Elric no añadió nada más.
—El sino del Campeón es empuñar esa espada en las crisis más cruciales de la Tierra —dijo Erekose—. La he empuñado y, si pudiera elegir no volvería a empuñarla.
—El Campeón raras veces puede elegir —suspiró Corum.
Llegaron a la playa y contemplaron la blanca neblina que surgía del agua. La oscura silueta del barco se veía con toda claridad.
Corum, Elric y algunos de los otros se internaron en la niebla, pero Hawkmoon, Erekose y Brut de Lashmar vacilaron al unísono. Hawkmoon había tomado una decisión.
—No volveré al barco —anunció—. Creo que ya he pagado mi pasaje. Si quiero encontrar Tanelorn, creo que debo buscarla aquí.
—Lo mismo pienso yo.
Erekose se volvió hacia las ruinas.
Elric dirigió una mirada interrogativa a Corum, y éste sonrió a modo de respuesta.
—Yo ya he encontrado Tanelorn. Regresaré a la nave, con la esperanza de que dentro de poco me deposite en alguna orilla conocida.
—Esa es mi esperanza.
Elric lanzó a Brut, que se apoyaba en él, la misma mirada inquisitiva.
Brut habló en susurros. Hawkmoon captó algunas de sus palabras.
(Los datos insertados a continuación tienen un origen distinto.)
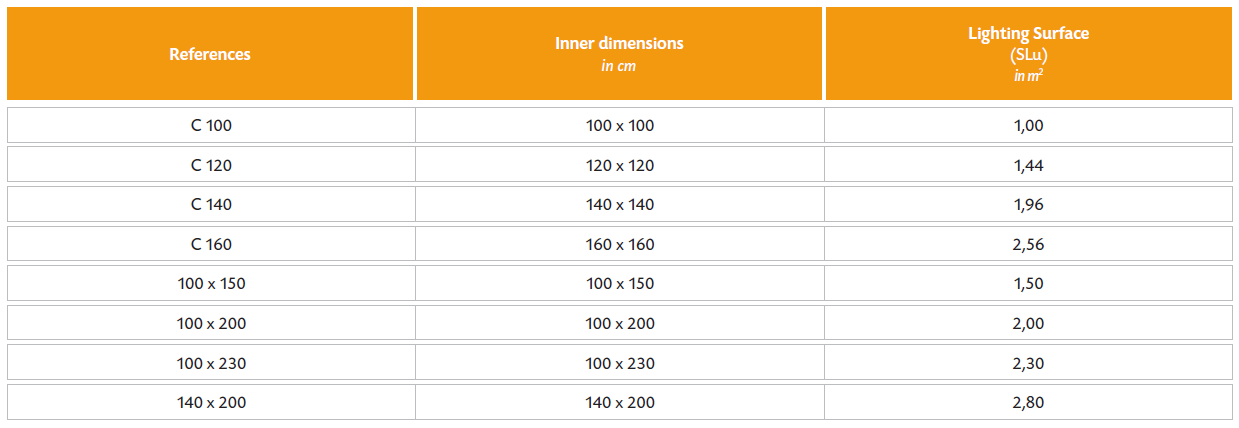Click the lighting surface value 2,30
Image resolution: width=1239 pixels, height=428 pixels.
[x=1028, y=363]
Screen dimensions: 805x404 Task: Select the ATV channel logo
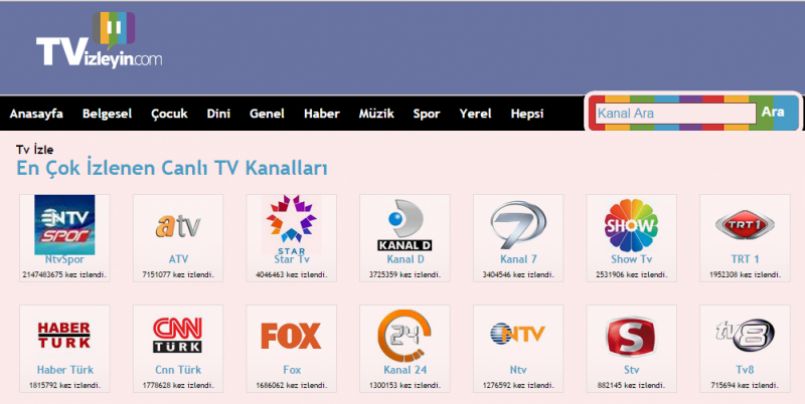pyautogui.click(x=178, y=226)
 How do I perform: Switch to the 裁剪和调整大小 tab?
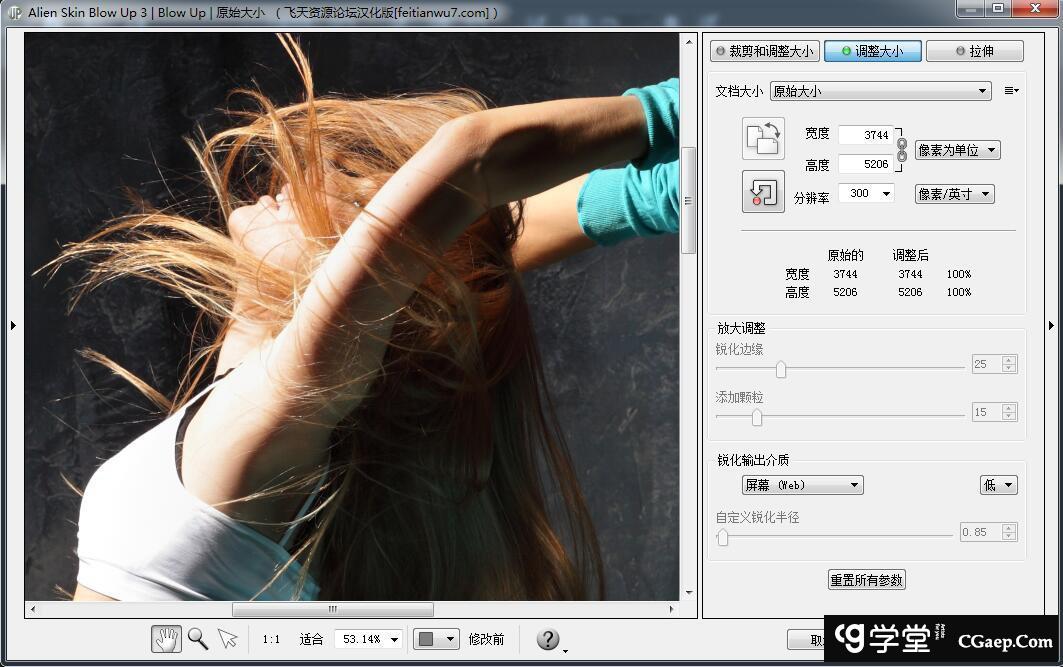click(x=764, y=51)
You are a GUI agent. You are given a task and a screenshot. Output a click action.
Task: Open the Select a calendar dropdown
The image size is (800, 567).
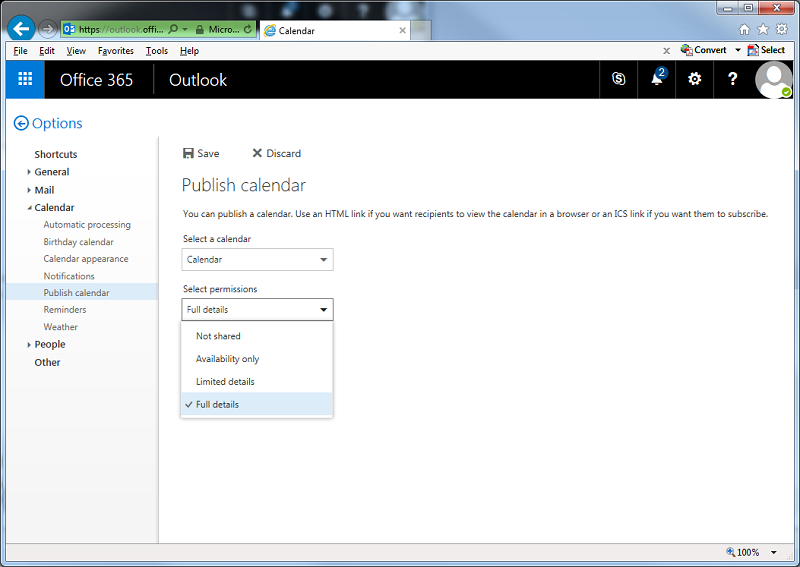257,260
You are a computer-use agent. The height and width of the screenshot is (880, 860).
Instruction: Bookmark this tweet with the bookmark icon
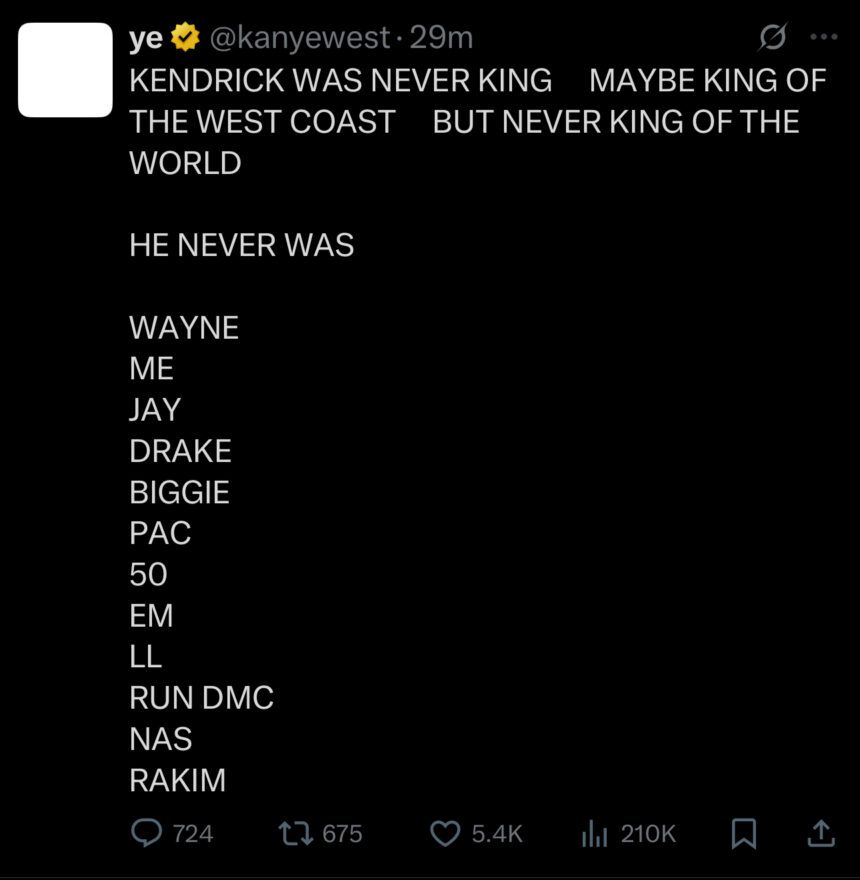pyautogui.click(x=744, y=833)
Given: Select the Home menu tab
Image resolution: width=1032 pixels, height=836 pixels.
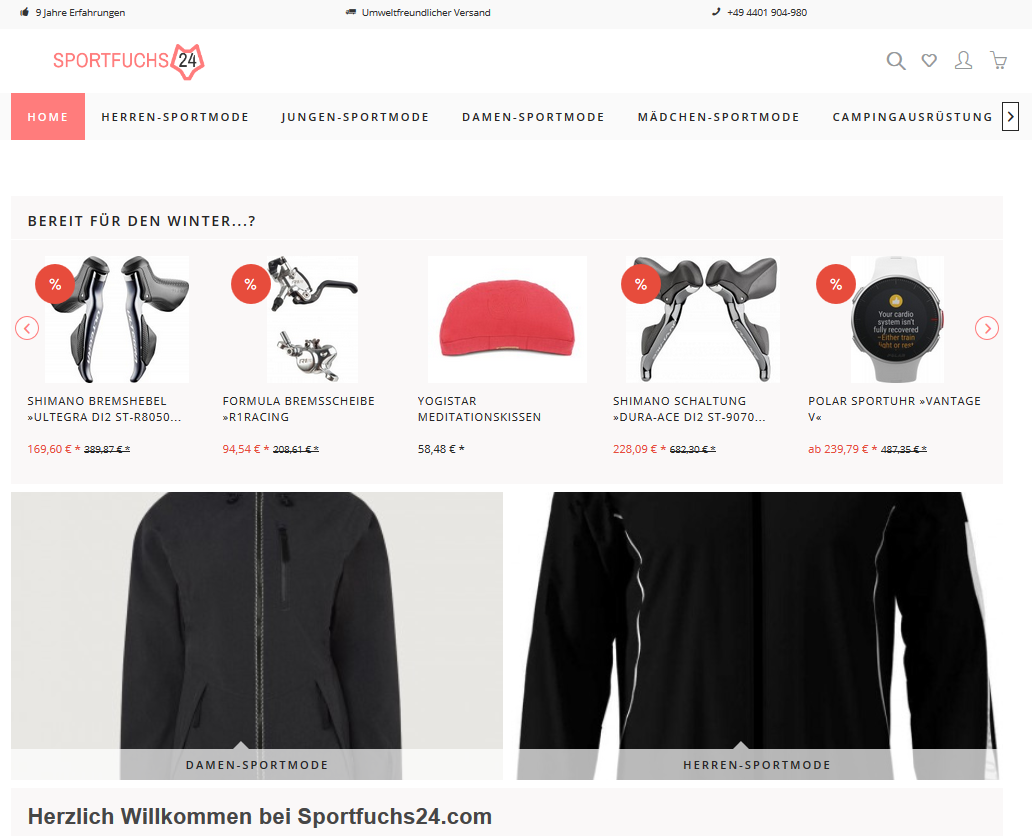Looking at the screenshot, I should [x=48, y=117].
—¿Qué pasa? ¿Qué nos ha sucedido?
—Nada.
Elric apretó el hombro de Brut.
Brut se soltó.
—Voy a quedarme. Lo siento.
—¿Brut?
Elric frunció el ceño.
—Lo siento. Os temo. Temo a ese barco.
Brut retrocedió, tambaleante.
—¿Brut?
Elric extendió una mano.
—Camarada —dijo Corum, apoyando su mano plateada sobre el hombro de Elric—, vayámonos de este lugar. Lo que nos aguarda ahí me aterra más que el barco.
—Estoy de acuerdo —dijo Elric, lanzando una última mirada a las ruinas.
—Si esto es Tanelorn, no es el lugar que iba buscando —murmuró Otto Blendker.
Hawkmoon suponía que John ap-Rhyss y Emshon de Ariso irían con Blendker, pero permanecieron inmóviles.
—¿Os quedáis conmigo?-preguntó Hawkmoon, sorprendido.
El alto y melenudo hombre de Yel y el belicoso guerrero de Ariso asintieron al mismo tiempo.
—Nos quedamos —dijo John ap-Rhyss.
—Creo que no me tenéis en gran aprecio.
—Dijisteis que habíamos sufrido una injusticia —dijo John ap-Rhyss—. Bien, eso es cierto. No es a vos a quien odiamos, Hawkmoon, sino a esas fuerzas que nos controlan. Me alegro de no ser Hawkmoon, aunque en cierto sentido os envidio.